Let us think of values that are rightly defended today such as tolerance, freedom, dialog. A tolerance that can no longer discern good from evil becomes chaotic and self-destructive. In the same way, freedom that does not respect the freedom of others and fails to see the common measure of our respective freedoms, would become anarchy and would destroy authority. Dialog which no longer knows what there is to dialog about becomes empty chatter.
All these values are great and fundamental, but they can remain true values only if they have a unifying reference point to give them authenticity. This reference point is the synthesis of God and the cosmos – the person of Christ in whom we learn the truth about ourselves, and thus learn to place all other values in context because we would discover their authentic meaning.
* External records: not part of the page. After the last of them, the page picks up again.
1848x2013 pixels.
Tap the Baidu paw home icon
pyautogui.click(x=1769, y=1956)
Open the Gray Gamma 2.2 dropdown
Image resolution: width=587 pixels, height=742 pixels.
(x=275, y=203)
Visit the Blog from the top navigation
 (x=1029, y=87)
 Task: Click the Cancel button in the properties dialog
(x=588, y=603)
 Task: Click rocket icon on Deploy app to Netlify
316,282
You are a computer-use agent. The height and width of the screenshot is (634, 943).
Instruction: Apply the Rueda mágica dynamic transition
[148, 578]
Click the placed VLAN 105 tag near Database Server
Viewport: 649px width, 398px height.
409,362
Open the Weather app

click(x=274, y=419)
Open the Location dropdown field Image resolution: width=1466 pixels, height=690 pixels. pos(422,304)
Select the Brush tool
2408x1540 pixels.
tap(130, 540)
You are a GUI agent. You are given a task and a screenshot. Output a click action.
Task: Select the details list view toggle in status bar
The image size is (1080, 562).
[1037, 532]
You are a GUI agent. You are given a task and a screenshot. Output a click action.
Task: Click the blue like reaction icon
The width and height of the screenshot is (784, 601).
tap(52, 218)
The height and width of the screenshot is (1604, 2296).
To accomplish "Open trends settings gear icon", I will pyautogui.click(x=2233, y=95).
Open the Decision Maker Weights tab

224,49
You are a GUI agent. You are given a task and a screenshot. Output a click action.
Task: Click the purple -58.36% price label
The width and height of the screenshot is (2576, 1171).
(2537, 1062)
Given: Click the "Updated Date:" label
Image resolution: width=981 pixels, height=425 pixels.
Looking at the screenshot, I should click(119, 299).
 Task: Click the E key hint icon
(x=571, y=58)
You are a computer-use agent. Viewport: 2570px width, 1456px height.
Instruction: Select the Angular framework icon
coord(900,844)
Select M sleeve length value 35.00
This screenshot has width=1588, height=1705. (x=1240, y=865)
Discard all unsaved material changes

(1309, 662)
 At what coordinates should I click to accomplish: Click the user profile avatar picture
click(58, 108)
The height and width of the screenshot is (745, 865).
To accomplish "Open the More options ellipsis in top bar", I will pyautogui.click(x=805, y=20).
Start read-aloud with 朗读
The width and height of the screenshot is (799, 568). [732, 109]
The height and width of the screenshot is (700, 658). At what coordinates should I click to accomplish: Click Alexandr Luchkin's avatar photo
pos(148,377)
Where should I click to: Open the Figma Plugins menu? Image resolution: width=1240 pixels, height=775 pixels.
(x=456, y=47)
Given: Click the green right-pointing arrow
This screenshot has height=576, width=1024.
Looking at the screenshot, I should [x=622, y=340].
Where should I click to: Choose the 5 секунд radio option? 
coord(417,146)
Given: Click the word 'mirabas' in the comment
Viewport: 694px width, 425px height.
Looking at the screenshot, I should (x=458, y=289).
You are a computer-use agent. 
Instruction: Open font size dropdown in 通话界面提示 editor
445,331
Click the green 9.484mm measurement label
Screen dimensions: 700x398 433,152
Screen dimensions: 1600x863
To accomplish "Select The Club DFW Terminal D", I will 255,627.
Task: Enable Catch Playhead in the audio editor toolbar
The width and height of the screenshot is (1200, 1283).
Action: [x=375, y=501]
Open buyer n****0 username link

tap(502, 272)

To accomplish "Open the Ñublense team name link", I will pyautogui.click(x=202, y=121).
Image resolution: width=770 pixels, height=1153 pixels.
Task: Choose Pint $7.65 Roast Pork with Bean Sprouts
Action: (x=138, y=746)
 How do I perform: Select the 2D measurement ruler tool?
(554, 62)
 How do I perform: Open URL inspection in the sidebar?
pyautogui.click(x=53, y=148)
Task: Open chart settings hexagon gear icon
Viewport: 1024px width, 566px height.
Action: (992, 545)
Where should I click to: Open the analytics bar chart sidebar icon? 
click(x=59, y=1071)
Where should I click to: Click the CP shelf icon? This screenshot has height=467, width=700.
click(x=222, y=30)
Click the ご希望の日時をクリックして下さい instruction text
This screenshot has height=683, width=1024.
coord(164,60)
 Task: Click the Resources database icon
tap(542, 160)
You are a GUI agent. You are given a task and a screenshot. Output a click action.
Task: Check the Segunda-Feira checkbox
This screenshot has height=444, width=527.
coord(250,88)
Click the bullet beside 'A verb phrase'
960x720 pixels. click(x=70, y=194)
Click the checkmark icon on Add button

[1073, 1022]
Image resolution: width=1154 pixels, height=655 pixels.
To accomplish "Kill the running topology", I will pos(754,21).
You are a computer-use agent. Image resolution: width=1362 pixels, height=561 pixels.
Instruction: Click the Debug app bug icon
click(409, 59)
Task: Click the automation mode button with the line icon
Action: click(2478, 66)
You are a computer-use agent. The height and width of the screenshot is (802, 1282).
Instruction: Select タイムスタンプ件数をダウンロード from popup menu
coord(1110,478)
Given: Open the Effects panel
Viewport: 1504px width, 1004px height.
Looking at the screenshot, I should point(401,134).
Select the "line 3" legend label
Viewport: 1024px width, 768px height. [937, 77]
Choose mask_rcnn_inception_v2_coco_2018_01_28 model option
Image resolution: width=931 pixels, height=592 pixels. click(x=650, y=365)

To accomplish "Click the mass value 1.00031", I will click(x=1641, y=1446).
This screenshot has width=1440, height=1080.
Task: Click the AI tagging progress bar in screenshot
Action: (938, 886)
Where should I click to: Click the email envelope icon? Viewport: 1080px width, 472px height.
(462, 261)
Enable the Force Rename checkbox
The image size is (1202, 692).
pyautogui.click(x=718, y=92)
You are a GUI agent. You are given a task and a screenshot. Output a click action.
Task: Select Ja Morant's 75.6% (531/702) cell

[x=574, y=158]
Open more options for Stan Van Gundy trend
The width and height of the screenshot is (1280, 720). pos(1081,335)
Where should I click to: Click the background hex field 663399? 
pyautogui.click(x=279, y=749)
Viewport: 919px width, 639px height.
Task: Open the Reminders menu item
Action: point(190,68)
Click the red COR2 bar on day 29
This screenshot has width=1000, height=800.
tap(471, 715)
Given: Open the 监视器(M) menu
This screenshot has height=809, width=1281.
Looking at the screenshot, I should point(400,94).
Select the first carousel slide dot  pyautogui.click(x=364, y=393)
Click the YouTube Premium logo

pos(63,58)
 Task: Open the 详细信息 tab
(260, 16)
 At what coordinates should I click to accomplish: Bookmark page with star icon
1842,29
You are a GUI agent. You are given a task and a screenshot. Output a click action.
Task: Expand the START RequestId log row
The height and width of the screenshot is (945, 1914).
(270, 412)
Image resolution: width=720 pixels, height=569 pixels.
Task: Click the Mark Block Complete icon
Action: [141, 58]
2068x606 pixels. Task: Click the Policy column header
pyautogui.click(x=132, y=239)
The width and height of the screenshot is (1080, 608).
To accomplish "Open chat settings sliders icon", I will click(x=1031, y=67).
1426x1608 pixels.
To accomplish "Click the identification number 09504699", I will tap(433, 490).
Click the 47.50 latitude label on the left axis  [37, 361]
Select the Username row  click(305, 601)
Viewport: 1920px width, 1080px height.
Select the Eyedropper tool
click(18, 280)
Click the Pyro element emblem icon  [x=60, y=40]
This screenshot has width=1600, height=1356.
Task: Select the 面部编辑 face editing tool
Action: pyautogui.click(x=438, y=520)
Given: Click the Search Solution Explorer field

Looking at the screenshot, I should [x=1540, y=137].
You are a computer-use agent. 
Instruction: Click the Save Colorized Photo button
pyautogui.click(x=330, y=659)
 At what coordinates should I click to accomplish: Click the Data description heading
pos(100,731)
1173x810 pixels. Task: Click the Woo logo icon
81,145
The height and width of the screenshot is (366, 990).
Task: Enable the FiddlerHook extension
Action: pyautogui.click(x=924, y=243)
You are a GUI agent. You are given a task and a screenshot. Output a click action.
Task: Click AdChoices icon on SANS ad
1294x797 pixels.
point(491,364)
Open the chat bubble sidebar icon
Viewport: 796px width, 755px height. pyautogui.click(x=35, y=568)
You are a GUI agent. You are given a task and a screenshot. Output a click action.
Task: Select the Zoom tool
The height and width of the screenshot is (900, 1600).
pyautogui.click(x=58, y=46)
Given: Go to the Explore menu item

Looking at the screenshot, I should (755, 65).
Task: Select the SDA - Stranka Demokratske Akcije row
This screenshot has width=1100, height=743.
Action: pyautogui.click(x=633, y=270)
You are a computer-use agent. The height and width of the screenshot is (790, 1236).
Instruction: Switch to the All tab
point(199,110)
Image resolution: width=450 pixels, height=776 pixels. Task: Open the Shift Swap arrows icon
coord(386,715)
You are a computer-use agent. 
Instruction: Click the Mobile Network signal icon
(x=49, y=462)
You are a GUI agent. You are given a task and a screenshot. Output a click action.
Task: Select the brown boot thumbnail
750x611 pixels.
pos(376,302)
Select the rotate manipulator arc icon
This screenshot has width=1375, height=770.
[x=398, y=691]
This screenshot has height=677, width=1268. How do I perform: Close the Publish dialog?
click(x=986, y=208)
Jesus Christ is the reference point who gives light to all other values. This is the end point of the testimony by the great Confessor. Thus, ultimately, Christ shows us that the cosmos should become liturgy, the glory of God, and that adoration is the start of true transformation, of the true renewal of the world.
And so I wish to end with a fundamental passage from the works of St. Maximus: “We adore the only Son, together with the Father and teh Holy Spirit, as it was in the beginning, as it is now, and for all times, and the times after time. Amen.”